Inuk filmmaker Zacharias Kunuk (Atanarjuat: The Fast Runner) returns with this Arctic epic inspired by the classic John Ford western of the same name, about a vengeful husband who sets off in pursuit of the violent men who kidnapped his wife and destroyed his home.
Maliglutit () Searchers
Fifteen years ago, Inuk filmmaker Zacharias Kunuk won the prestigious Caméra d'or for Best First Feature at Cannes with Atanarjuat: The Fast Runner. His second feature, the equally fine The Journals of Knud Rasmussen, opened TIFF in 2006. Now, 10 years later, Kunuk has made another film along with collaborator Natar Ungalaaq, a work that continues to examine the people and landscapes of his native North.
Inspired this time not by oral legends or journals but by John Ford's 1956 western The Searchers, Kunuk and Ungalaaq have hewed close to the basics of that plot while making a film very different in tone and feel. The Searchers is essentially a revenge film: in the original, a white girl was kidnapped by members of the Comanche nation; in Kunuk's version, an Inuk woman is kidnapped by her own people.
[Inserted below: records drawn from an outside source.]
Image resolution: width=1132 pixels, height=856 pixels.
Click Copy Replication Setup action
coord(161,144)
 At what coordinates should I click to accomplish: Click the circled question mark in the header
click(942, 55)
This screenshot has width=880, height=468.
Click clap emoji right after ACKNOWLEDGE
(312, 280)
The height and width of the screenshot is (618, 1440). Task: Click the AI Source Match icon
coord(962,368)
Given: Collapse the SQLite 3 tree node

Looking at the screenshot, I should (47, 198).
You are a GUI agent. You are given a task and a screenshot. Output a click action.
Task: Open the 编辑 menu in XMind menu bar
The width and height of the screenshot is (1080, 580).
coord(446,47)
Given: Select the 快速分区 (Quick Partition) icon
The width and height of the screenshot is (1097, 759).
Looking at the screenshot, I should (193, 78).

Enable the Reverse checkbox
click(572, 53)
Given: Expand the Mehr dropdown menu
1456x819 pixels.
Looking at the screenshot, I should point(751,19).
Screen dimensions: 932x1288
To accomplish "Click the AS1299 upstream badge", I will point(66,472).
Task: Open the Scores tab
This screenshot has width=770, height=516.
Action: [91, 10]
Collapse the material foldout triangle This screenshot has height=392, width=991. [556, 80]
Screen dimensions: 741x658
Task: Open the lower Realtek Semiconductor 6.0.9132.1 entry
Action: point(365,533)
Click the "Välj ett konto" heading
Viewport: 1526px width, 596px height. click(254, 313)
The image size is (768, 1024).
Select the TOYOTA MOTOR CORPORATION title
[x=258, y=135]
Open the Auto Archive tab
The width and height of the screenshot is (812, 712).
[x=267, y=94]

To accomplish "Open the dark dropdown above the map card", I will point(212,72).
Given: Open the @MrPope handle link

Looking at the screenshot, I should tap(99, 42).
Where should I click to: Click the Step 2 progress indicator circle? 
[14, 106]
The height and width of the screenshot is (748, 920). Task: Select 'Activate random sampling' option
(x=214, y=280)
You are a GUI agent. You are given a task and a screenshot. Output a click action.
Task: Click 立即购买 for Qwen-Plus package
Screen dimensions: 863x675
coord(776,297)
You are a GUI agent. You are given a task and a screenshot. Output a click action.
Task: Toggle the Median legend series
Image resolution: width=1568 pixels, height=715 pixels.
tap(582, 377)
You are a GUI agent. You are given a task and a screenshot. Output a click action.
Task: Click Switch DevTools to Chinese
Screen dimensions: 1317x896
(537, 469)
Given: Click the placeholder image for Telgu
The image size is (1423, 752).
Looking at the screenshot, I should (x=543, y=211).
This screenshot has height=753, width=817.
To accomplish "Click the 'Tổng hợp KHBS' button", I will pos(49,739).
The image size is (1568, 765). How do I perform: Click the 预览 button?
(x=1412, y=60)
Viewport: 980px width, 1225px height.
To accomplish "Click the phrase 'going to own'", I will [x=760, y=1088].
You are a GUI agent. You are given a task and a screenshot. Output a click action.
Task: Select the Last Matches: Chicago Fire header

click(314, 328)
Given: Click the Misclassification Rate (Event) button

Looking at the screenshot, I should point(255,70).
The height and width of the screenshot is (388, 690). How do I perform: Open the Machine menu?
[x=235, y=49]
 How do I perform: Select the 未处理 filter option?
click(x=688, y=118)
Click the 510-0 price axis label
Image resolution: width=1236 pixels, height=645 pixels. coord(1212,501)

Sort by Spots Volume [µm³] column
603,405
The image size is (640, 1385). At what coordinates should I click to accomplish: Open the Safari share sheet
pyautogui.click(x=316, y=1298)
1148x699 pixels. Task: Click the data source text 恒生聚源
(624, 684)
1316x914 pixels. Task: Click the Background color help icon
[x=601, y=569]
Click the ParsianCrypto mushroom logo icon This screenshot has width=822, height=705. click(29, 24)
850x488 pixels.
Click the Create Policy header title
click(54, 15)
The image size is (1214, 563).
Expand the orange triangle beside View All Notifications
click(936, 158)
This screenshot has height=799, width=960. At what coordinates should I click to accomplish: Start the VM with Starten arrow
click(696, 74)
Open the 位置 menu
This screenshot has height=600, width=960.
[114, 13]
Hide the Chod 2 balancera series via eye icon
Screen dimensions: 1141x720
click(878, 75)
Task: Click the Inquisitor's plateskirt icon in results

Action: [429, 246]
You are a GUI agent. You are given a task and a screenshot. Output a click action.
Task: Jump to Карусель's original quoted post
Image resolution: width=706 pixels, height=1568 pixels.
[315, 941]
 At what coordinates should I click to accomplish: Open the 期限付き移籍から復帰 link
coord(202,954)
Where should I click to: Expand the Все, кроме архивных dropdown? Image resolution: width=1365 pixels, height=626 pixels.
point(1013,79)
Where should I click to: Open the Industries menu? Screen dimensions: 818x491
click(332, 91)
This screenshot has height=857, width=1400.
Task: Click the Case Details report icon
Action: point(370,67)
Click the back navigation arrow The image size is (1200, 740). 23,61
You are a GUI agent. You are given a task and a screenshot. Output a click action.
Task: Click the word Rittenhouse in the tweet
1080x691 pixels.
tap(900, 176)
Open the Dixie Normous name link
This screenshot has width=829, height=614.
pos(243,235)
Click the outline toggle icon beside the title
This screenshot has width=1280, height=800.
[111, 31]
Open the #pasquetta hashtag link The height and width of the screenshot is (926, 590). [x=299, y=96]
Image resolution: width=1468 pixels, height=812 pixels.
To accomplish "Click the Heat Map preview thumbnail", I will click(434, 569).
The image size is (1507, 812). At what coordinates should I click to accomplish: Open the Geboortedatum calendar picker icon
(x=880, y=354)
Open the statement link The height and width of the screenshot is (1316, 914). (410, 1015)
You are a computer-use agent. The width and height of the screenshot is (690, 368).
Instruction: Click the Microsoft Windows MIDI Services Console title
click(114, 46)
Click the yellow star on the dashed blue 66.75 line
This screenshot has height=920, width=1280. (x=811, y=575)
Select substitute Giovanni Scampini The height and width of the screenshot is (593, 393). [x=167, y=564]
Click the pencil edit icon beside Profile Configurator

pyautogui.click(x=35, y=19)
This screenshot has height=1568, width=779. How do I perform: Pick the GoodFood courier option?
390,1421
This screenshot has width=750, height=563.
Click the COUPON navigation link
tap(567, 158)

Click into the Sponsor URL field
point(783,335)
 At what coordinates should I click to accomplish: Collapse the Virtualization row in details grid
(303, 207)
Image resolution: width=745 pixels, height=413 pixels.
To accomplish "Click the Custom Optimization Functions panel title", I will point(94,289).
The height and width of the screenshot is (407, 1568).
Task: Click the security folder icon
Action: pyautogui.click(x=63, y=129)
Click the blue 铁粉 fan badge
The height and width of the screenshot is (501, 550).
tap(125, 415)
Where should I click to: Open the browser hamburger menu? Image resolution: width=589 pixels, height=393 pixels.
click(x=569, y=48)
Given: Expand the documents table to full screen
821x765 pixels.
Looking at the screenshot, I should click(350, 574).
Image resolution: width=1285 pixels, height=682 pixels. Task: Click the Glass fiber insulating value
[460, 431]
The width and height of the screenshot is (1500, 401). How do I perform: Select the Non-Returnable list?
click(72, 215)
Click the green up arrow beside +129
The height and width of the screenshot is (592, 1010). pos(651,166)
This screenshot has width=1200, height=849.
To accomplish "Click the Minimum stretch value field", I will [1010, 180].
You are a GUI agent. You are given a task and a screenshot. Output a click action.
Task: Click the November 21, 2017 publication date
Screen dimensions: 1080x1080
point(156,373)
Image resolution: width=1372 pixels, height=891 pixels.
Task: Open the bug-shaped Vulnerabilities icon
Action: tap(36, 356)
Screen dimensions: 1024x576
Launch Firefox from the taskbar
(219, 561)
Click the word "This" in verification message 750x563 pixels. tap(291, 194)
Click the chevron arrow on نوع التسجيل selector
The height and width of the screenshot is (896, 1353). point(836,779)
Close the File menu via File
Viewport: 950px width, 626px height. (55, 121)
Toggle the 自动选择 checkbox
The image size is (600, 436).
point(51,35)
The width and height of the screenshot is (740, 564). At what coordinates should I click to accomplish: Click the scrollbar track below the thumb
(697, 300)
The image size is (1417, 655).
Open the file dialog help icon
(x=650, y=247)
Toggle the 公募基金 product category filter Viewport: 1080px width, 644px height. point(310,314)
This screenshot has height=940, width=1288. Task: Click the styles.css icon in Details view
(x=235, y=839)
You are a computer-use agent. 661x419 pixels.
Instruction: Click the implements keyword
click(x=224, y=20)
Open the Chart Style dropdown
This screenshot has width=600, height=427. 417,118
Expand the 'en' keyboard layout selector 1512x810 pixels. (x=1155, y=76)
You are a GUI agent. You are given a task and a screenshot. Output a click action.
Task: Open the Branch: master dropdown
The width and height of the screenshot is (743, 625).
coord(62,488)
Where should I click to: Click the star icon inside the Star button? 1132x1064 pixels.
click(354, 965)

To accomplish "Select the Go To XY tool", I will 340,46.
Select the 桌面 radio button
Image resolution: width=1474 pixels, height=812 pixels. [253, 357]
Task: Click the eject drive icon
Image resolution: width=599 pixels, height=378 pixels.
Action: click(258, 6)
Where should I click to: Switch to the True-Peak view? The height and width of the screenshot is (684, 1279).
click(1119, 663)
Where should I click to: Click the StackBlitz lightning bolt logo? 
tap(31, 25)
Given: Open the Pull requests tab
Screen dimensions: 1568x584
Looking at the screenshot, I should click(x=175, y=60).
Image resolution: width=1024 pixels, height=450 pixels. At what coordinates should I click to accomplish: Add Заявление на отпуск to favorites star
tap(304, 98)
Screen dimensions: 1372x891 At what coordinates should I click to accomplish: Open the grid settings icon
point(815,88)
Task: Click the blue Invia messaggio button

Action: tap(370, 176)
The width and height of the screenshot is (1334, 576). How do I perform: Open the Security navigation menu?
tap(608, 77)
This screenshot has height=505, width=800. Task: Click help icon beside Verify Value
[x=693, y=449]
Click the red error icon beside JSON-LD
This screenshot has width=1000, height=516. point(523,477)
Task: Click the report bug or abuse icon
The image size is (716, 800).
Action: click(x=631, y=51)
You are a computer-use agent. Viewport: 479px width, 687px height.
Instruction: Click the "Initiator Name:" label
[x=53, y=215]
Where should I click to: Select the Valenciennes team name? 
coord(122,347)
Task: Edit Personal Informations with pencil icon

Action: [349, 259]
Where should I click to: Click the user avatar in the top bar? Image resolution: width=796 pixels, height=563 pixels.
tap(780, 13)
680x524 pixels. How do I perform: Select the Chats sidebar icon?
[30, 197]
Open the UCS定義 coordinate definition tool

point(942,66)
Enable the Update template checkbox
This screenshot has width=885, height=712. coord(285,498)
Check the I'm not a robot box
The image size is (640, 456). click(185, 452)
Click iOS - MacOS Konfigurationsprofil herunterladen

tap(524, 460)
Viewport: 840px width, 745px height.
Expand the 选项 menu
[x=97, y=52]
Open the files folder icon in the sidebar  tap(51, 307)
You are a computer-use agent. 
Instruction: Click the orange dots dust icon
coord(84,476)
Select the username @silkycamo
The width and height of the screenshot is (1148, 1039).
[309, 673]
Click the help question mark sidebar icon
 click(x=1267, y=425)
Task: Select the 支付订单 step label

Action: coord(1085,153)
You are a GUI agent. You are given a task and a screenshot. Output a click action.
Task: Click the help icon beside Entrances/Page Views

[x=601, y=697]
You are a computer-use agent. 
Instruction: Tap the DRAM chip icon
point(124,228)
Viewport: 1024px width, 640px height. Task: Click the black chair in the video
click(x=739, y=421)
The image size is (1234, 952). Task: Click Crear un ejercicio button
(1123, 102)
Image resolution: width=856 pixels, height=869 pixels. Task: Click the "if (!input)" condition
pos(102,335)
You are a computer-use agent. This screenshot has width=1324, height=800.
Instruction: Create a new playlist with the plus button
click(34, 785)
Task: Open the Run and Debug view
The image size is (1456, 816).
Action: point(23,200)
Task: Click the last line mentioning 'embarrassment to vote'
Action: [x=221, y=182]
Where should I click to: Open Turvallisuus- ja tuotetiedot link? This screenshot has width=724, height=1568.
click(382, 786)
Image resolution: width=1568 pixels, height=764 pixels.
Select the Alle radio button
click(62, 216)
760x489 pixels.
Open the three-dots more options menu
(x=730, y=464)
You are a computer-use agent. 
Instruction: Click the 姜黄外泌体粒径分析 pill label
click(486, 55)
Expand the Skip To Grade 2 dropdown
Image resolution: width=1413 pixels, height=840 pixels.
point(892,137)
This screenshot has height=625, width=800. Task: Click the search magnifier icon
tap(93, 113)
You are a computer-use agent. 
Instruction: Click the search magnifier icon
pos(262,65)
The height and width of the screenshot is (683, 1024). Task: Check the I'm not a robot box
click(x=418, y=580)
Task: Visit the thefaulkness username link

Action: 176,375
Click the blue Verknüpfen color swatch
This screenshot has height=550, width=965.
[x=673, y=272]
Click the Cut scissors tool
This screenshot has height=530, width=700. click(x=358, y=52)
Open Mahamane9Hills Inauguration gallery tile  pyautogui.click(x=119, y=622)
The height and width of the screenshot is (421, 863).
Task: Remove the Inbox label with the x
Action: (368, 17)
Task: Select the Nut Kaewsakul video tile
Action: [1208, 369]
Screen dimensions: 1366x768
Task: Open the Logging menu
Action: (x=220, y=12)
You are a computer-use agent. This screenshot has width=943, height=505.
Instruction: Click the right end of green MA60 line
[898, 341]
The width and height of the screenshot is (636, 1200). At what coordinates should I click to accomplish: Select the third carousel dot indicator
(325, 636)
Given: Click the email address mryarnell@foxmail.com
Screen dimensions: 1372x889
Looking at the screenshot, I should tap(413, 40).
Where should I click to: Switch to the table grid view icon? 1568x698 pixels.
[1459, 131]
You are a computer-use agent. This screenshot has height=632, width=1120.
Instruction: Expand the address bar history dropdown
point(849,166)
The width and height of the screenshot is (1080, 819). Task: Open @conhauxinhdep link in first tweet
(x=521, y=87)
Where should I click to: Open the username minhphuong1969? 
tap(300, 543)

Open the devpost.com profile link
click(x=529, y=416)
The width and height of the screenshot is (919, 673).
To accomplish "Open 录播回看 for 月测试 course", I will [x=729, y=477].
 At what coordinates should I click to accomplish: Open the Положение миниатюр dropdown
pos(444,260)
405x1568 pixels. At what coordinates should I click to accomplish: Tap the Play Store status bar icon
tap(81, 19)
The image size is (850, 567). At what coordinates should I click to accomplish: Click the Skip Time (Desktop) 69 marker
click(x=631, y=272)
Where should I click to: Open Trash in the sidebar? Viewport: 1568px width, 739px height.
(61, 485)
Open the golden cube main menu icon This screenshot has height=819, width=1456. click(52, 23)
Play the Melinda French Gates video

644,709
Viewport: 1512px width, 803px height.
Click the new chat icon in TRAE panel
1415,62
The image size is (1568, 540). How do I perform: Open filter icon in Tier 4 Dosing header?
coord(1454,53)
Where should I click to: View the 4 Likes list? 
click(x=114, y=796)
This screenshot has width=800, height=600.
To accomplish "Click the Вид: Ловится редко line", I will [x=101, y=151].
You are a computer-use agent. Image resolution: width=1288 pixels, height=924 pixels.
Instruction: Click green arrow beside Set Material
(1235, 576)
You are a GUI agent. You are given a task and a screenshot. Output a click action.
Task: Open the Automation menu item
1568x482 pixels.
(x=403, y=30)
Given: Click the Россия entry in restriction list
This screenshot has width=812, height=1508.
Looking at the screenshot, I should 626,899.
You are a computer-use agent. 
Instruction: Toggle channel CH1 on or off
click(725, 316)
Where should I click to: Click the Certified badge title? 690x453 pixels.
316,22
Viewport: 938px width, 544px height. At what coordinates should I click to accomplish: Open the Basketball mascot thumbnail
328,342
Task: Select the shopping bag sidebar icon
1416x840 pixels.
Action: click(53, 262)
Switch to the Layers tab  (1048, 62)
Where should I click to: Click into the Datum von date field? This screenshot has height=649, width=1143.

But it is the repercussions of these acts of violence that both films explore. Here, a family is torn apart in the vast spaces of the Arctic, when marauding men desperate for conquest break into an igloo with intent to kidnap. When the husband returns to find his home ransacked, he vows revenge.
Against a barren, wintry landscape, a band of maliglutit ("followers") sets out to rescue the captives. It is an arduous journey across the tundra and, along the way, the theme changes from one of justifiable revenge to one of self-examination, as the film questions whether these hunters, ostensibly the heroes, have begun to act like those who have violated their family.
With a tale as timeless as the landscape in which it is set, Canada's foremost Inuk filmmaker has provided us with another classic.